(Information provided Opens)

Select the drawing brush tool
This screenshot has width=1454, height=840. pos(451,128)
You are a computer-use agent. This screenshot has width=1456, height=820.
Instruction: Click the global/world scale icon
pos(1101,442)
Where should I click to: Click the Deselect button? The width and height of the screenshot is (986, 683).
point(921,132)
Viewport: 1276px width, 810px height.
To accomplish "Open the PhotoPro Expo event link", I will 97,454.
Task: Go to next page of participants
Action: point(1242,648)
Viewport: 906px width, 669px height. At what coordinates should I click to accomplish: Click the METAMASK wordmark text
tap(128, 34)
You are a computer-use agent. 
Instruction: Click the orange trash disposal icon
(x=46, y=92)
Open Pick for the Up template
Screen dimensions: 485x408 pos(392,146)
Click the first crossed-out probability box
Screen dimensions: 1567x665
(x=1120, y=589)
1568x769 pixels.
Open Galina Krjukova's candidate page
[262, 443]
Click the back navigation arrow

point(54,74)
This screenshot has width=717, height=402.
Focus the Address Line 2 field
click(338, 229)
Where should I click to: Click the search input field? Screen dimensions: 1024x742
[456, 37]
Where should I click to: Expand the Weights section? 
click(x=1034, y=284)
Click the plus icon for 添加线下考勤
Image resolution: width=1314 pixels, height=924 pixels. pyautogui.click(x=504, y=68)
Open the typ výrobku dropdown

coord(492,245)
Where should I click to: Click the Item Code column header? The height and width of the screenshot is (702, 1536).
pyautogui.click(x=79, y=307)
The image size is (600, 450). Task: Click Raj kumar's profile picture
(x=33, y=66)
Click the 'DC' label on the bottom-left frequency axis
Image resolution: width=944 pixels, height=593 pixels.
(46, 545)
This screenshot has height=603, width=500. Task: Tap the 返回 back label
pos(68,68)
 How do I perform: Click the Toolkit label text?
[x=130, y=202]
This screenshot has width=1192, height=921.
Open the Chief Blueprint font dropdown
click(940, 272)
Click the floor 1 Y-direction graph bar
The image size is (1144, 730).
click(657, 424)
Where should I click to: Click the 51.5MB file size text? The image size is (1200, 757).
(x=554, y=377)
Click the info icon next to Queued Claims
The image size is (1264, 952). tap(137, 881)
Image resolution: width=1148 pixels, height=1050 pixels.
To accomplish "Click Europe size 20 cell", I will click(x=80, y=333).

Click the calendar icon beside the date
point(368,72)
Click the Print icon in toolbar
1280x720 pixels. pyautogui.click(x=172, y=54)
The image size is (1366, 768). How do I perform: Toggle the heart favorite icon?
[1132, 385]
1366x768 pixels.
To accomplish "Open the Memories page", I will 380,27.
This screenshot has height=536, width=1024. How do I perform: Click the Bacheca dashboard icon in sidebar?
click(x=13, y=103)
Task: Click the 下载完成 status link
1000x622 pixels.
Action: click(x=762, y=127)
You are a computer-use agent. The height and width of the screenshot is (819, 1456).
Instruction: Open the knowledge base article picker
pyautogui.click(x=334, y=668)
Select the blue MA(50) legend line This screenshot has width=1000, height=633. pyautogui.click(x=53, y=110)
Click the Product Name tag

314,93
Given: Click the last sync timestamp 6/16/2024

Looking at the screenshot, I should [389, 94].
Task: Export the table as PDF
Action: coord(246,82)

(Information provided Closes)

What to do: Nothing in the data may be omitted; transcribe it exactly.

Answer box:
Select the drawing brush tool
This screenshot has width=1454, height=840. pos(451,128)
You are a computer-use agent. This screenshot has width=1456, height=820.
Instruction: Click the global/world scale icon
pos(1101,442)
Where should I click to: Click the Deselect button? The width and height of the screenshot is (986, 683).
point(921,132)
Viewport: 1276px width, 810px height.
To accomplish "Open the PhotoPro Expo event link", I will 97,454.
Task: Go to next page of participants
Action: point(1242,648)
Viewport: 906px width, 669px height. At what coordinates should I click to accomplish: Click the METAMASK wordmark text
tap(128, 34)
You are a computer-use agent. 
Instruction: Click the orange trash disposal icon
(x=46, y=92)
Open Pick for the Up template
Screen dimensions: 485x408 pos(392,146)
Click the first crossed-out probability box
Screen dimensions: 1567x665
(x=1120, y=589)
1568x769 pixels.
Open Galina Krjukova's candidate page
[262, 443]
Click the back navigation arrow

point(54,74)
This screenshot has width=717, height=402.
Focus the Address Line 2 field
click(338, 229)
Where should I click to: Click the search input field? Screen dimensions: 1024x742
[456, 37]
Where should I click to: Expand the Weights section? 
click(x=1034, y=284)
Click the plus icon for 添加线下考勤
Image resolution: width=1314 pixels, height=924 pixels. pyautogui.click(x=504, y=68)
Open the typ výrobku dropdown

coord(492,245)
Where should I click to: Click the Item Code column header? The height and width of the screenshot is (702, 1536).
pyautogui.click(x=79, y=307)
The image size is (600, 450). Task: Click Raj kumar's profile picture
(x=33, y=66)
Click the 'DC' label on the bottom-left frequency axis
Image resolution: width=944 pixels, height=593 pixels.
(46, 545)
This screenshot has height=603, width=500. Task: Tap the 返回 back label
pos(68,68)
 How do I perform: Click the Toolkit label text?
[x=130, y=202]
This screenshot has width=1192, height=921.
Open the Chief Blueprint font dropdown
click(940, 272)
Click the floor 1 Y-direction graph bar
The image size is (1144, 730).
click(657, 424)
Where should I click to: Click the 51.5MB file size text? The image size is (1200, 757).
(x=554, y=377)
Click the info icon next to Queued Claims
The image size is (1264, 952). tap(137, 881)
Image resolution: width=1148 pixels, height=1050 pixels.
To accomplish "Click Europe size 20 cell", I will click(x=80, y=333).

Click the calendar icon beside the date
point(368,72)
Click the Print icon in toolbar
1280x720 pixels. pyautogui.click(x=172, y=54)
The image size is (1366, 768). How do I perform: Toggle the heart favorite icon?
[1132, 385]
1366x768 pixels.
To accomplish "Open the Memories page", I will 380,27.
This screenshot has height=536, width=1024. How do I perform: Click the Bacheca dashboard icon in sidebar?
click(x=13, y=103)
Task: Click the 下载完成 status link
1000x622 pixels.
Action: click(x=762, y=127)
You are a computer-use agent. The height and width of the screenshot is (819, 1456).
Instruction: Open the knowledge base article picker
pyautogui.click(x=334, y=668)
Select the blue MA(50) legend line This screenshot has width=1000, height=633. pyautogui.click(x=53, y=110)
Click the Product Name tag

314,93
Given: Click the last sync timestamp 6/16/2024

Looking at the screenshot, I should [389, 94].
Task: Export the table as PDF
Action: coord(246,82)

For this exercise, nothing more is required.